══ Data for the task ══

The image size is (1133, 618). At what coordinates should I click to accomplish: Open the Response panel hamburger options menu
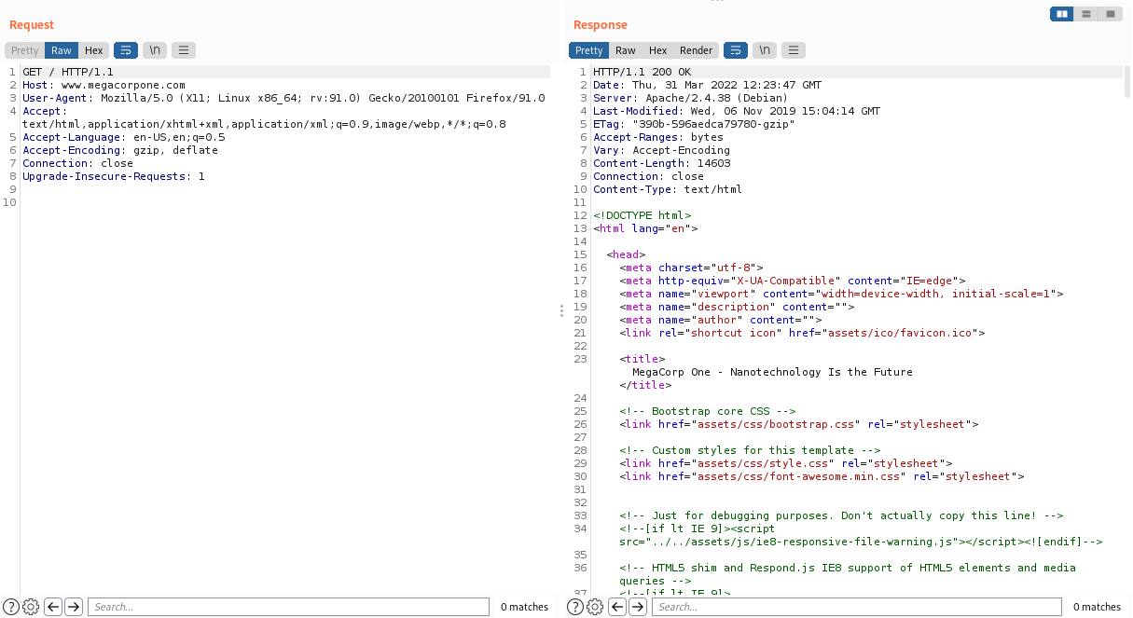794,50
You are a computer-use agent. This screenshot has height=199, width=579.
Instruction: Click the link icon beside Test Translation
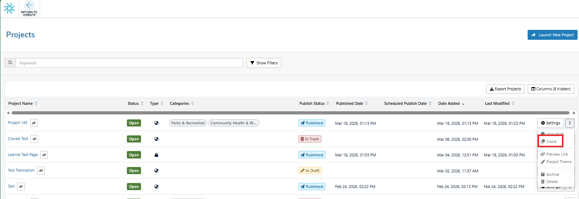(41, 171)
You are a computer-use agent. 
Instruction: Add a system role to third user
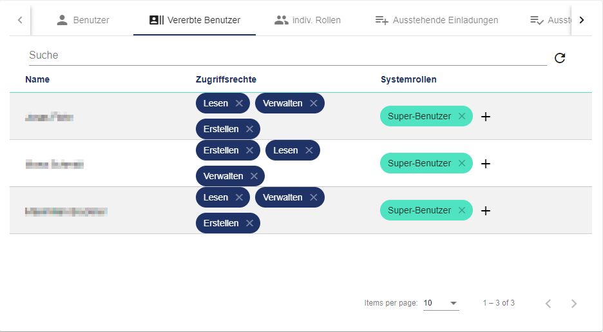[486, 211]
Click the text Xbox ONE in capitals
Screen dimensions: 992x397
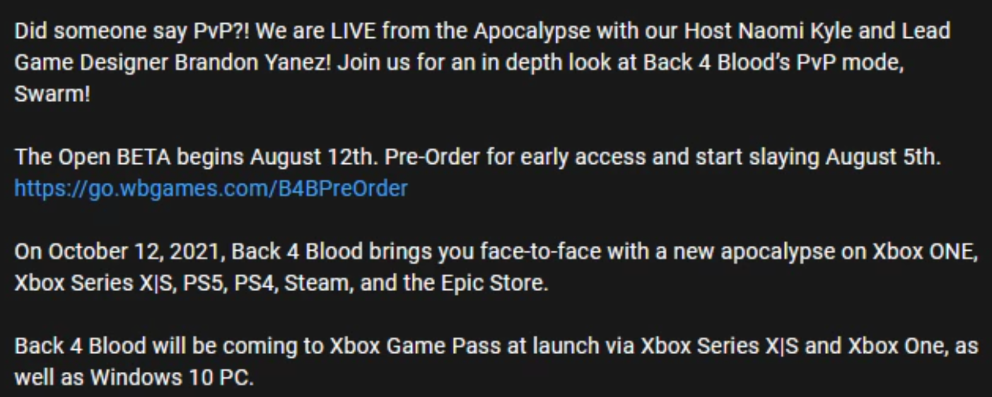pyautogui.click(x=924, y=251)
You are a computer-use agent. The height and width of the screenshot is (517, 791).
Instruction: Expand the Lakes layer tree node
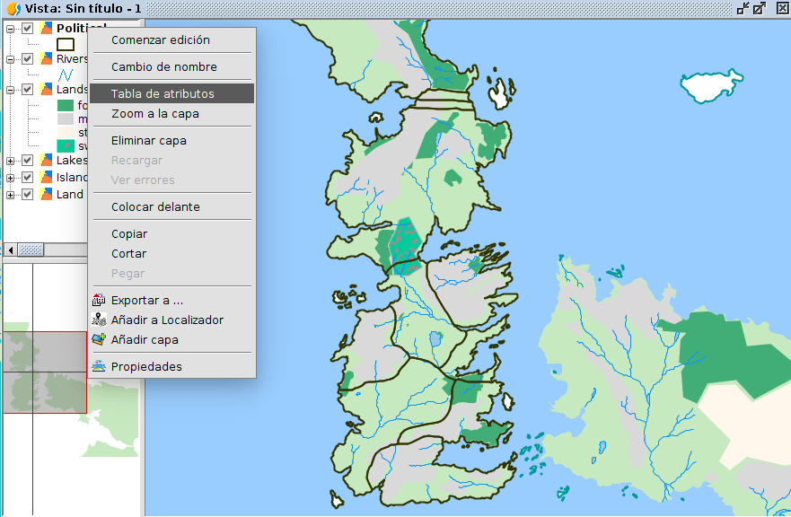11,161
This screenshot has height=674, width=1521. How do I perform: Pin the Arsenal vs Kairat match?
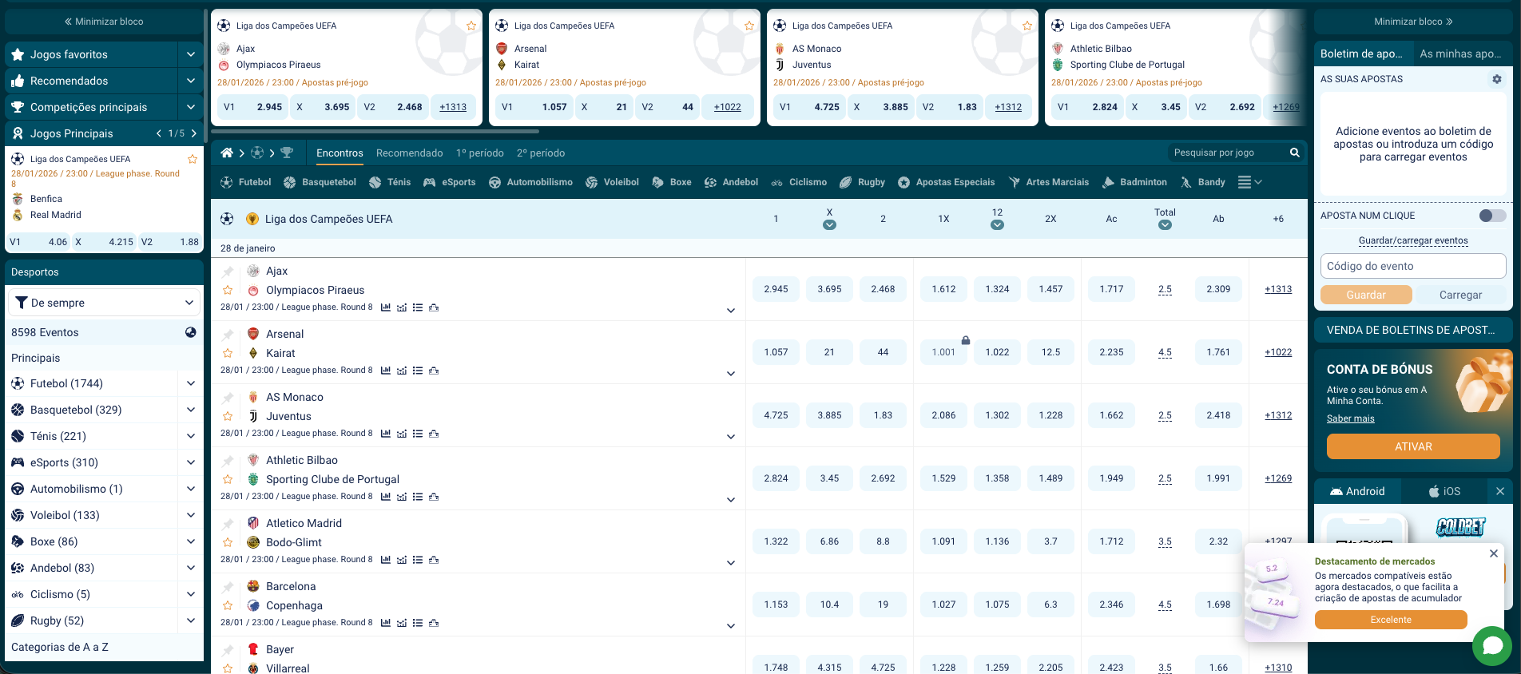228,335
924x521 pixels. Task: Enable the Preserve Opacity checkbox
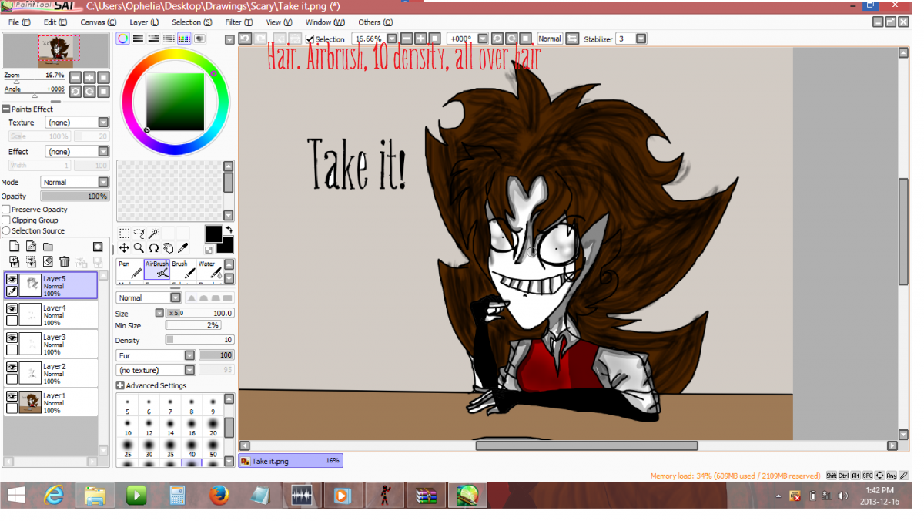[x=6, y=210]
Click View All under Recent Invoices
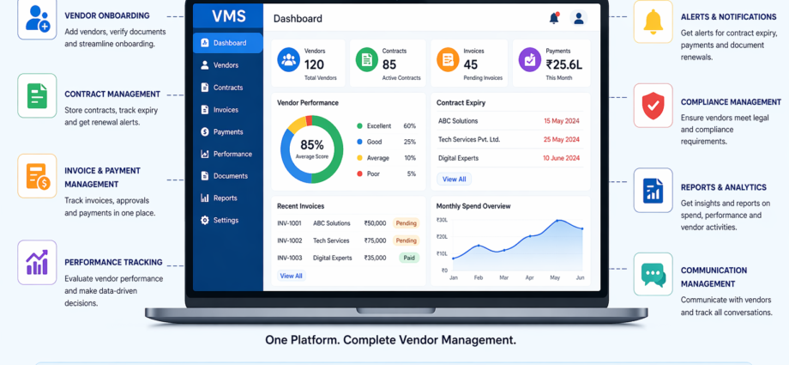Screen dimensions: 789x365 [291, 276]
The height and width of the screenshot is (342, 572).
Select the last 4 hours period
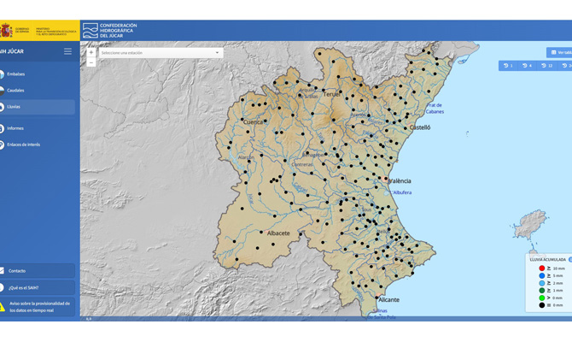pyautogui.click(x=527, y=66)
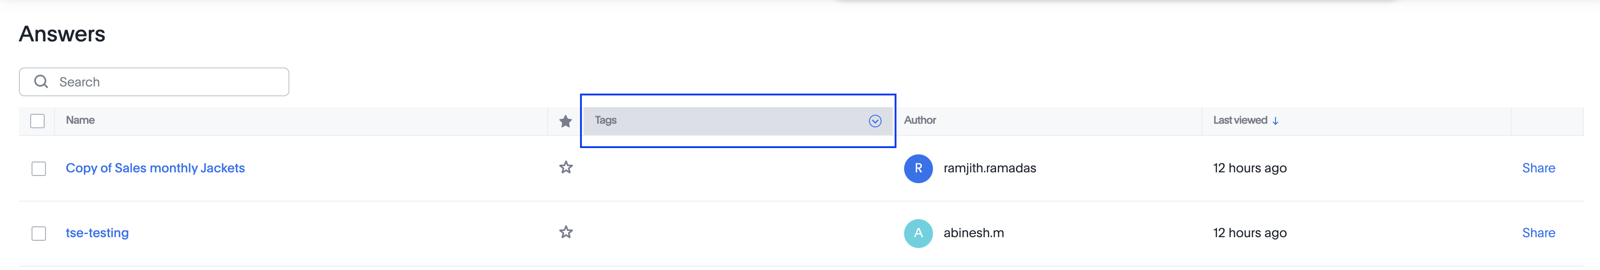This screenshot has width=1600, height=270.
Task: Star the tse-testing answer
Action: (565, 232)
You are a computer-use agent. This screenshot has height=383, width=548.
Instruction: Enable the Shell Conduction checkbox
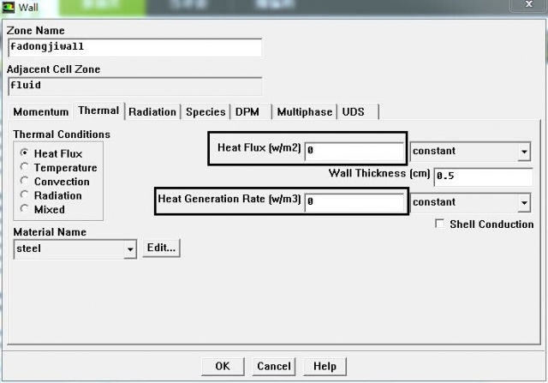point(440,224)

═══

■ Required action ■
In the material above, which lines contain "agent"? Copy each of them.

■ Solution below ■
You are a computer-use agent. This screenshot has height=199, width=579.
You are a computer-use agent. 
You are a computer-use agent. The height and width of the screenshot is (517, 791).
You are a computer-use agent. This screenshot has height=383, width=548.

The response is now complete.